(Exercise details):
Please reproduce the whole listing below word for word, leaving out the pictures.
>> start
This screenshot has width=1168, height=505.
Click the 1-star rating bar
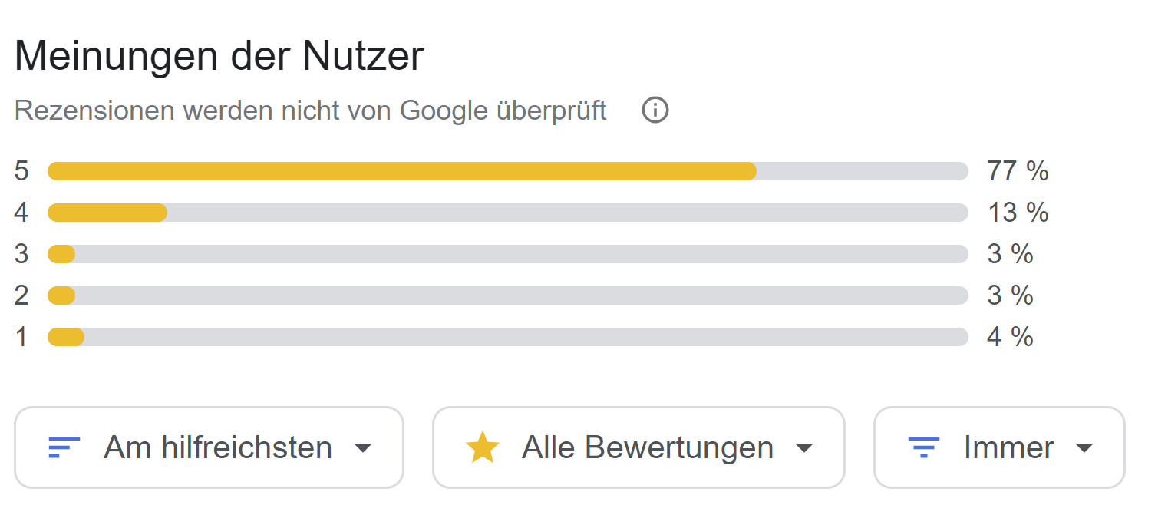pyautogui.click(x=508, y=337)
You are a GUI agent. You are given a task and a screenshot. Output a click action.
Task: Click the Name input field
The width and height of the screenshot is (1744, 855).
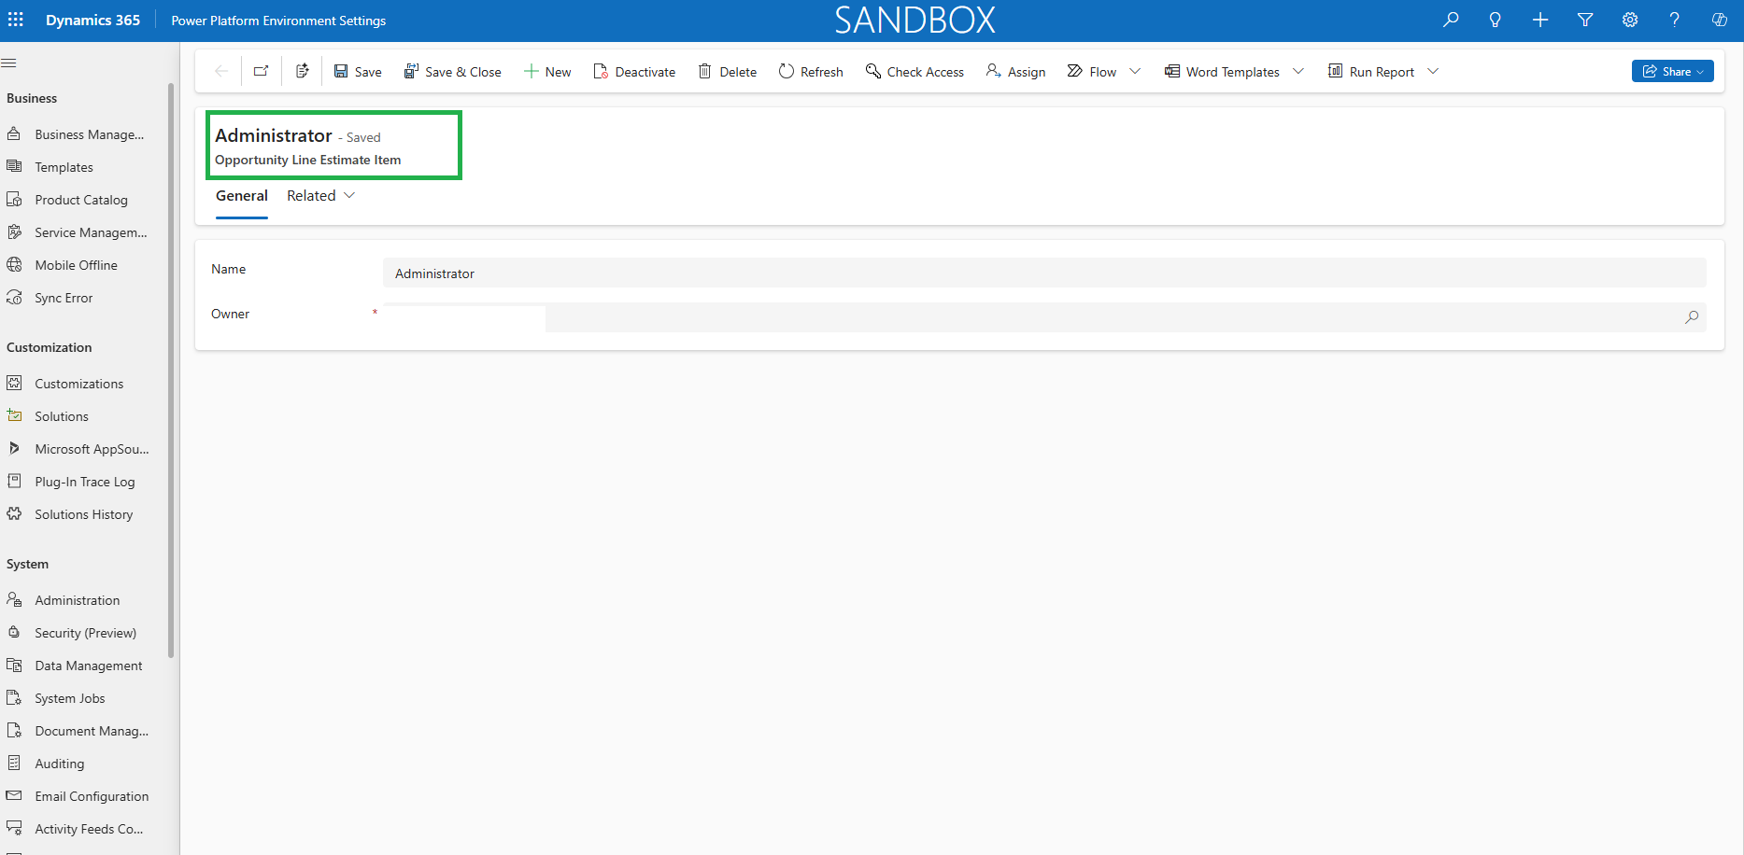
>> end
(Answer):
This screenshot has width=1168, height=505.
Click the 1-star rating bar
pyautogui.click(x=508, y=337)
You are a GUI agent. You are given a task and a screenshot. Output a click action.
Task: Click the Name input field
The width and height of the screenshot is (1744, 855).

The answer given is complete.